The current study evaluated the treatment of unstable burst
fractures, many of which had associated neurological deficit. In addition to
the traditional method of indirect fracture reduction with use of patient
positioning and posterior instrumentation, the technique described in this
study also involved transpedicular, balloon-assisted reduction and anterior
stabilization through injection of calcium phosphate cement. A posterior
decompression was also performed in patients who had neurological deficit or a canal
compromise of >50%. The authors found that this technique provided adequate
anterior and posterior stabilization, with little loss of correction and a low
rate of instrumentation failure (i.e., 7%) postoperatively. Furthermore, all
patients had maintenance or improvement of neurological function. Clinically
significant posterior cement extrusion does not seem to be an issue if careful
technique is followed.
Short-segment instrumentation combined with anterior
stabilization with polymethylmethacrylate has been shown to produce similar
results, with maintenance of correction and a zero rate of instrumentation
failure3. Unlike polymethylmethacrylate, however, calcium phosphate
cement can theoretically facilitate rather than impede fracture-healing.
This study is limited in that it is an observational in
nature; it offers no comparison to nonoperative treatment, short-segment
posterior fixation alone, anterior decompression and stabilization, or combined
anterior and posterior decompression and stabilization. Nonetheless, this study
does suggest that the proposed technique is effective in providing lasting
correction of the kyphosis, in stabilizing the fracture, and in facilitating
neurological recovery. This effectiveness, we would conjecture, is the result
of end-plate elevation and conferred stability at the juncture between the disc
and the end plate. The technique of balloon-assisted fracture reduction of the
superior end plate and anterior column reconstruction with use of calcium
phosphate bone cement appears, from the results reported in this article, to provide
adequate vertebral height restoration and anterior column support. The obvious
concern, particularly when using cement in a patient with disruption of the
posterior vertebral wall, is posterior cement extrusion and spinal cord
compression. This, however, has not been shown to be an issue in this and other
series4,5. Nevertheless, continued skepticism is necessary on this
issue until more predictable methods of preventing this catastrophic
complication are developed. In our view, there is certainly a learning curve
when performing this technique, and it is likely that operative experience is
paramount to obtaining a good result and avoiding cement-related complications.

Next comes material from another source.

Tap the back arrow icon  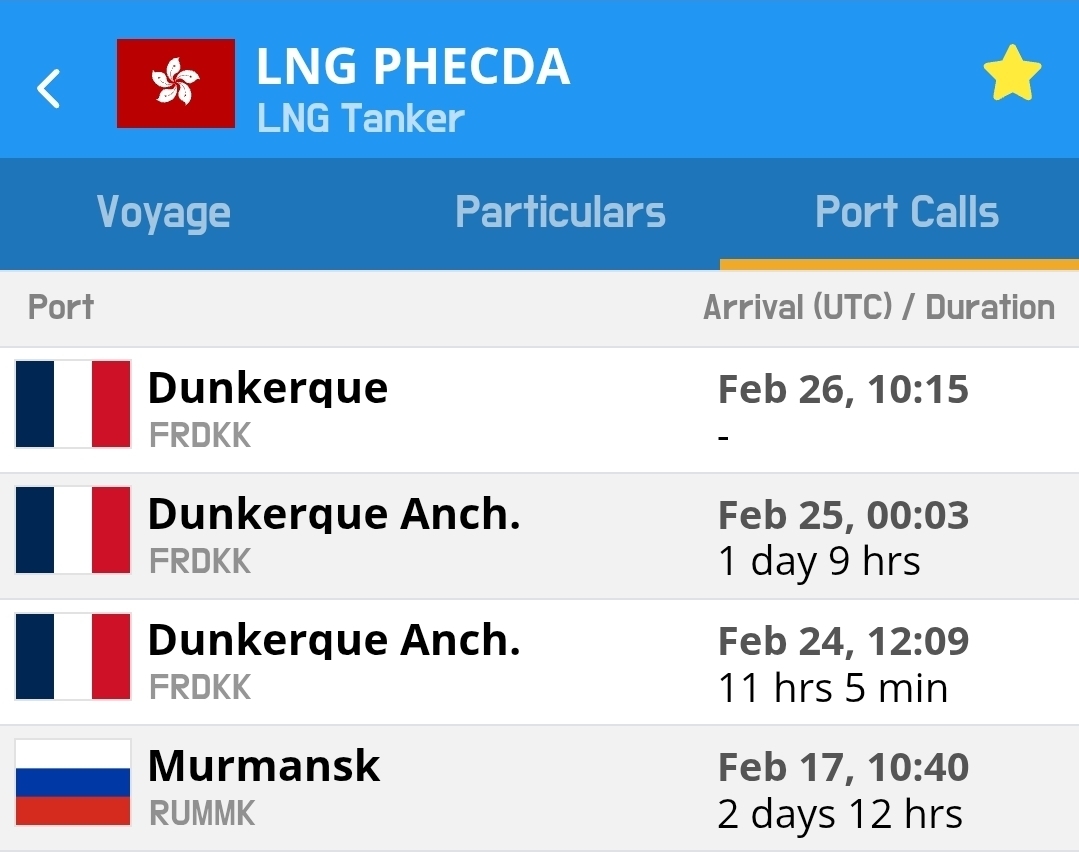48,88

Further studies are needed to adequately study this
technique with use of appropriate comparison groups. In the meantime, this
study provides some evidence that supports the use of this technique in the
setting of unstable burst fractures.
*The authors did not receive any outside funding or grants in support of their research for or preparation of this work. Neither they nor a member of their immediate families received payments or other benefits or a commitment or agreement to provide such benefits from a commercial entity.
References
1. McLain RF, Sparling E, Benson DR. Early failure of short-segment pedicle instrumentation for thoracolumbar fractures. A preliminary report. J Bone Joint Surg Am. 1993;75:162-7.

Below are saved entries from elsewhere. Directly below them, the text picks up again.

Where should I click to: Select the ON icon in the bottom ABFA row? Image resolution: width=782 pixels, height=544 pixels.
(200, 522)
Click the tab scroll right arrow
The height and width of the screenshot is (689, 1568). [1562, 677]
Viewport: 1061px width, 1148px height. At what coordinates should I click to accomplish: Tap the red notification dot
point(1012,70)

2. Alanay A, Acaroglu E, Yazici M, Oznur A, Surat A. Short-segment pedicle instrumentation of thoracolumbar burst fractures: Does transpedicular intracorporeal grafting prevent early failure? Spine. 2001;26(2):213-7.
3. Cho DY, Lee WY, Sheu PC. Treatment of thoracolumbar burst fractures with polymethyl methacrylate vertebroplasty and short-segment pedicle screw fixation. Neurosurgery. 2003;53:1354-61.
4. Verlaan JJ, Dhert WJ, Verbout AJ, Oner FC. Balloon vertebroplasty in combination with pedicle screw instrumentation: a novel technique to treat thoracic and lumbar burst fractures. Spine. 2005;30:E73-9.
5. Korovessis P, Repantis T, Petsinis G, Iliopoulos P, Hadjipavlou A. Direct reduction of thoracolumbar burst fractures by means of balloon kyphoplasty with calcium phosphate and stabilization with pedicle-screw instrumentation and fusion. Spine. 2008;33:E100-8.